この数ヶ月のあいだ、私は不思議な感覚でいた。筆者は感染症予防の歴史を専門とする研究者だが、パソコンのモニターに映り日々更新されていく「新型コロナウイルス」がつくりだす光景は、まるで中世のペストの流行を見るかのようだったからだ。いくつか例を挙げよう。
とくに驚いたのはイタリアの大規模な地域封鎖と、日本の「ダイヤモンド・プリンセス号」の隔離だ。こうした措置はもともとペスト対策としてつくられたもので、19世紀には使われなくなっていた。というのも19世紀に流行したコレラには封鎖や隔離が有効ではなかったし、それ以上に、人々の自由を制限しすぎて問題が大きいと考えられたからだった。今回は、19世紀に一度否定された方法が復活したというわけだ。
一方で、デマや人種差別が横行し、商品が買い占められるといった光景はパンデミックによく見られ、歴史にも容易に類例を見つけられる。
中世のヨーロッパで最初のペストが流行したとき(14世紀)、シュトゥットガルトやストラスブール、ケルンなどの街でユダヤ人の虐殺が起きている。別の地域で死者が続出しているという情報を得てパニックになった人々がいたのだろう、ユダヤ人が井戸に毒を投げ入れているのを見たと証言する者がでてきたからだ。しかし、それらの街にペストが流行するのは虐殺よりも何ヶ月もあとのことだった。

## 作業指示 1
本文によると、中世のヨーロッパで最初のペストが流行したのは何世紀か。
## 作業指示 2
本文によると、ペスト対策としてつくられた封鎖や隔離の措置が19世紀に使われなくなったのはなぜか。1〜3文で説明せよ。

保存済みエントリ
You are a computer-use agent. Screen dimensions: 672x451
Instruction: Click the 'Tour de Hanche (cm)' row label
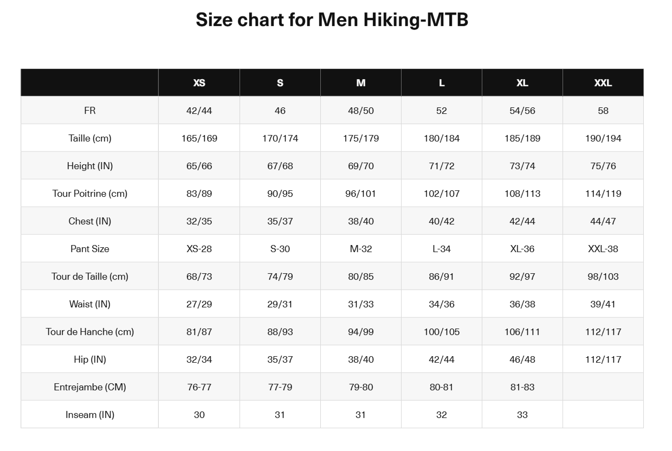pos(90,332)
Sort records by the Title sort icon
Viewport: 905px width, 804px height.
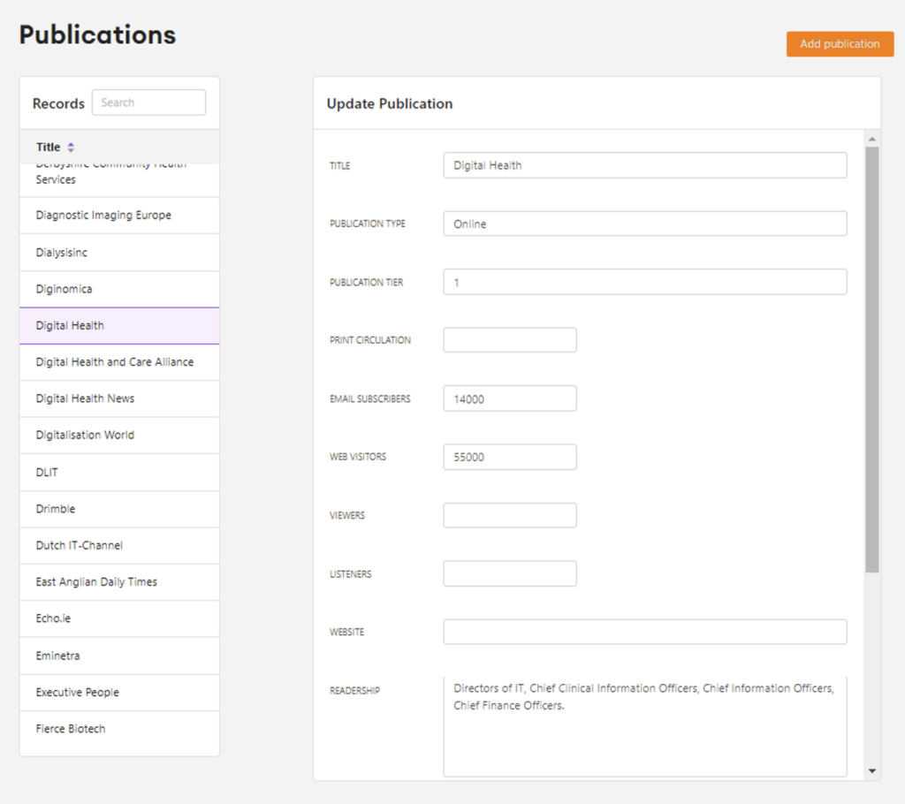coord(71,148)
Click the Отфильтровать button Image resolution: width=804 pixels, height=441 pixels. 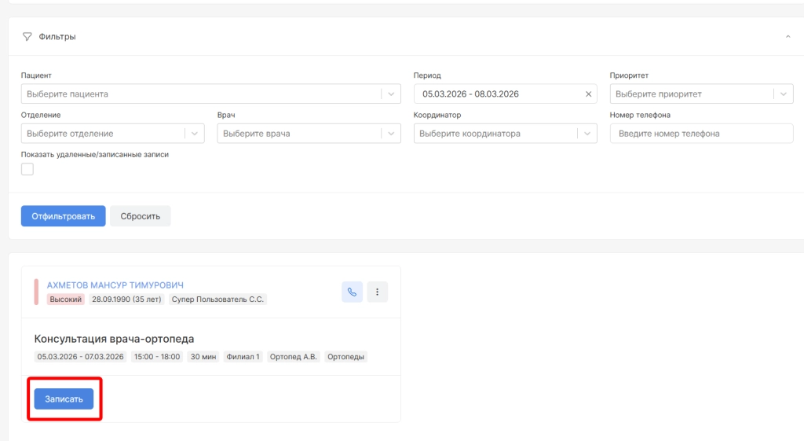(x=63, y=216)
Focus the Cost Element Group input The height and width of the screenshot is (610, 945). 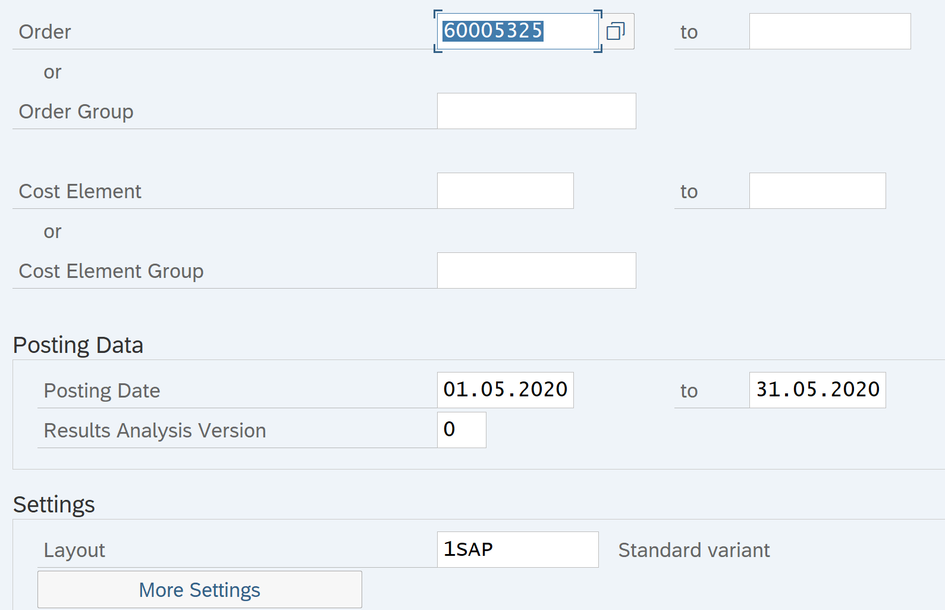pyautogui.click(x=536, y=271)
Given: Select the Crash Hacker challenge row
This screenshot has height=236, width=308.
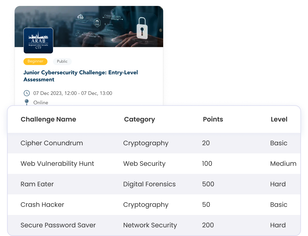Looking at the screenshot, I should click(42, 205).
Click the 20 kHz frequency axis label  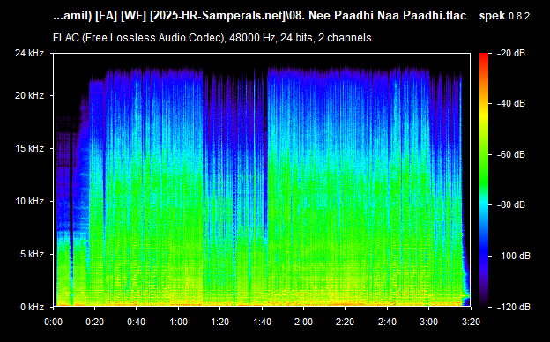click(29, 95)
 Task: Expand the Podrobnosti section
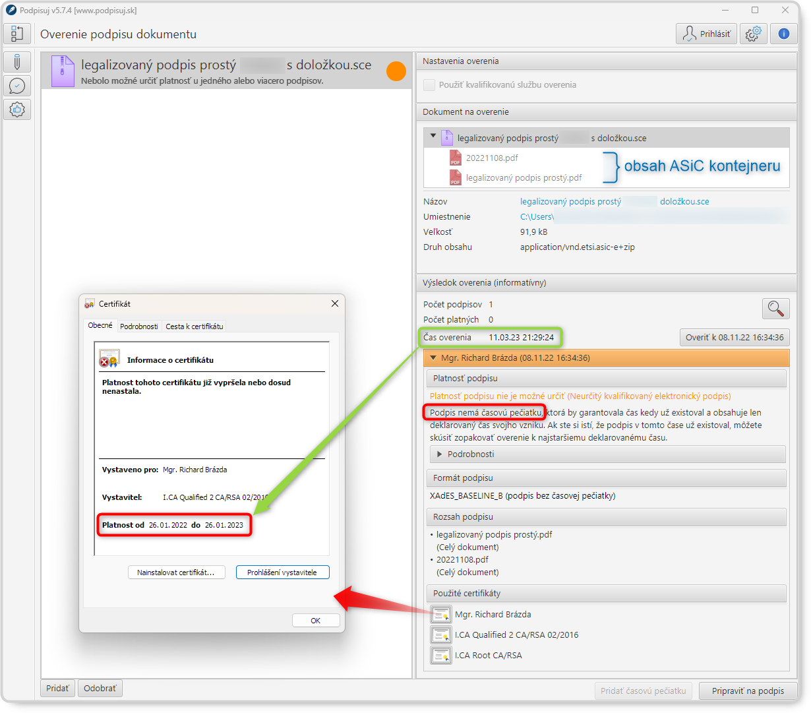coord(438,454)
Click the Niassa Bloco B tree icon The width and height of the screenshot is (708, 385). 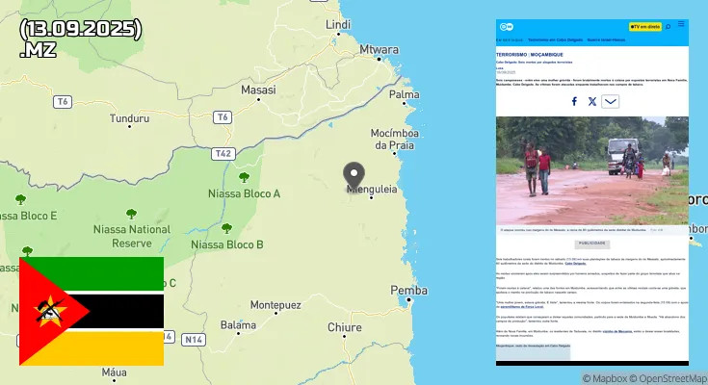click(226, 228)
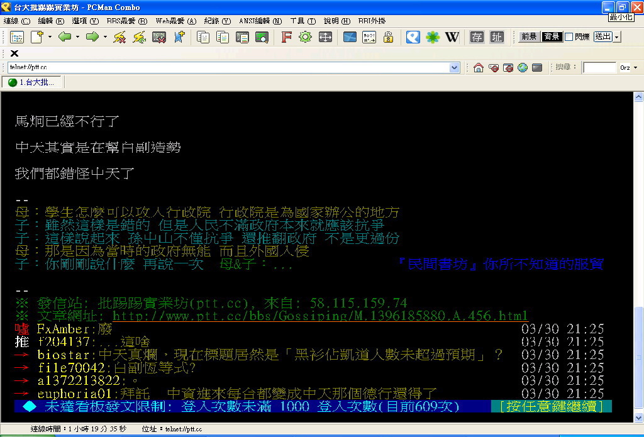Click the home icon beside address bar
This screenshot has width=644, height=437.
[x=479, y=68]
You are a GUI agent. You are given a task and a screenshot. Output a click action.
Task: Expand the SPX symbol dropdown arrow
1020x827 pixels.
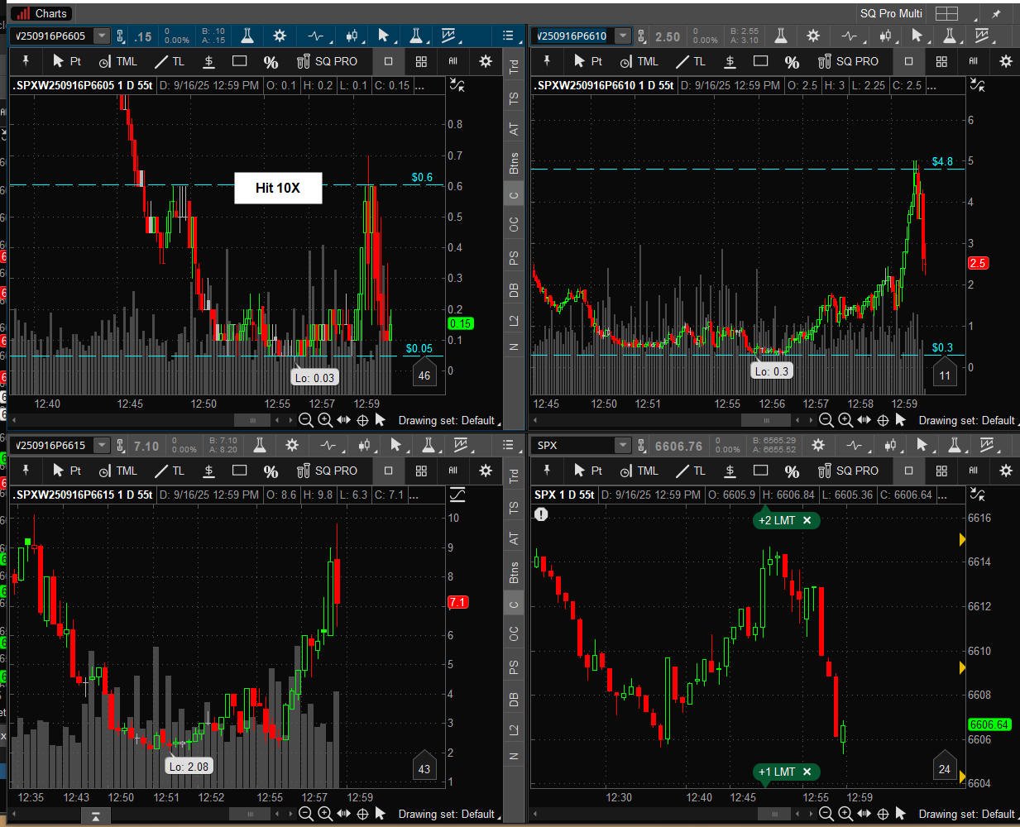(622, 446)
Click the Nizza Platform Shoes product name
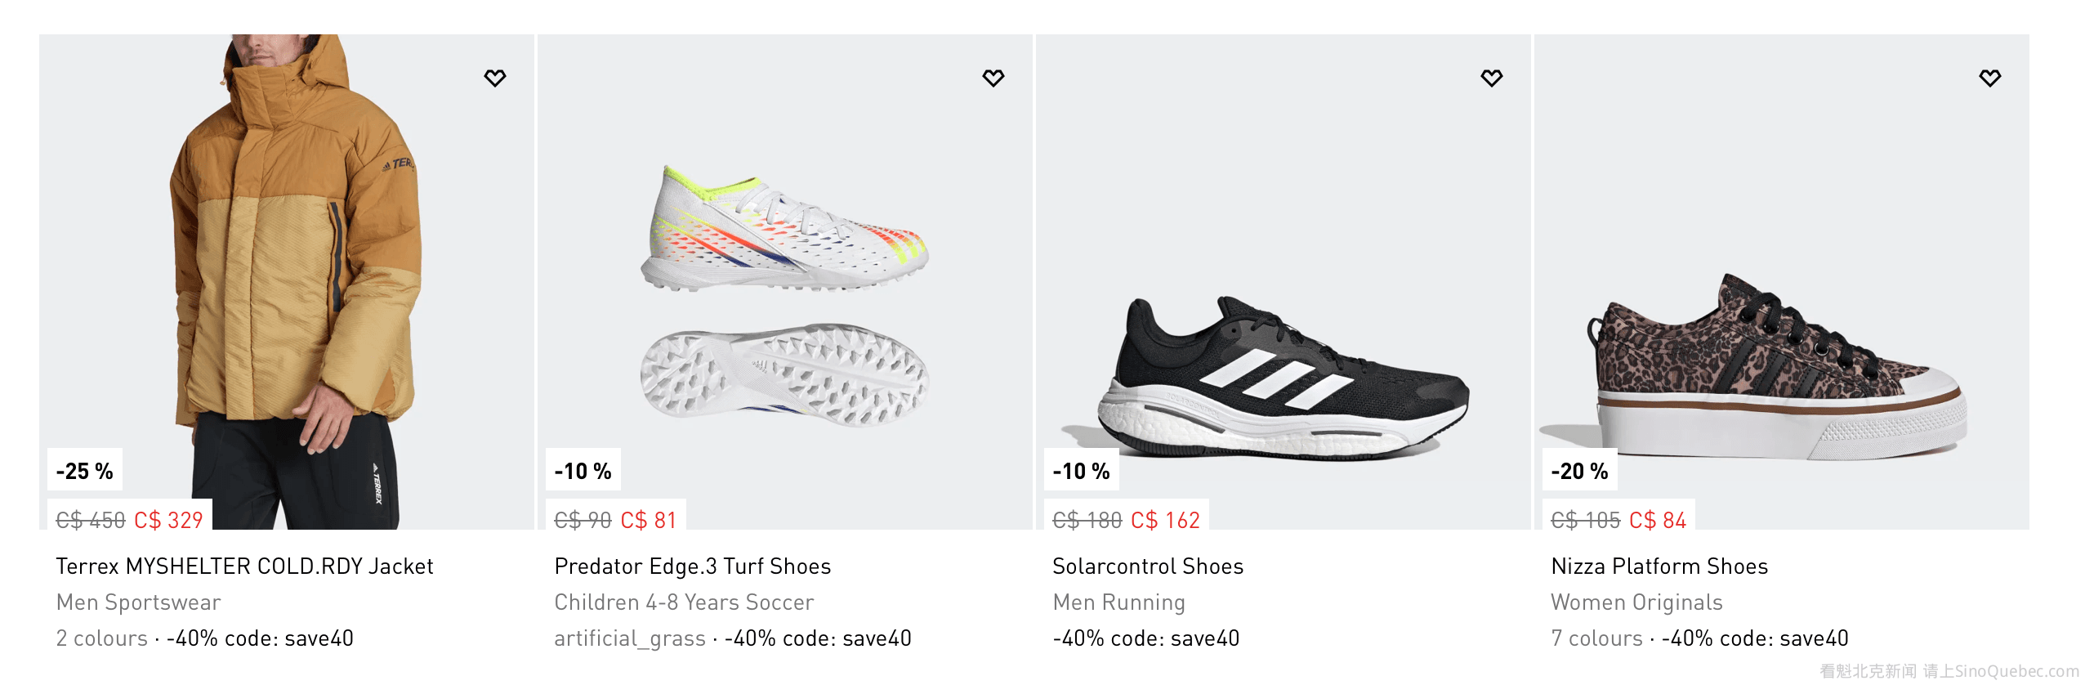 [1659, 566]
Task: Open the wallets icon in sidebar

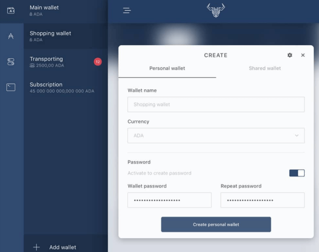Action: click(11, 10)
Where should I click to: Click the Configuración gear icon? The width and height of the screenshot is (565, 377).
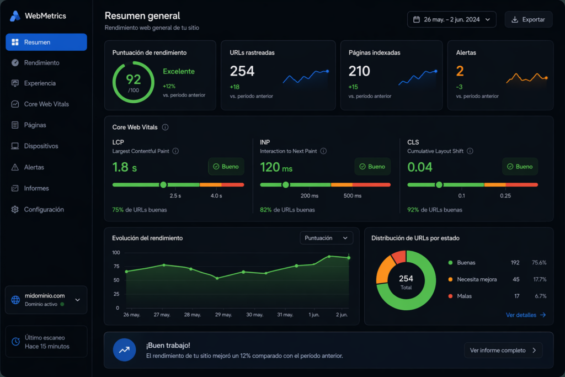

## 解答欄 1
14世紀。

## 解答欄 2
19世紀に流行したコレラには封鎖や隔離が有効ではなかった。それ以上に、人々の自由を制限しすぎて問題が大きいと考えられたためである。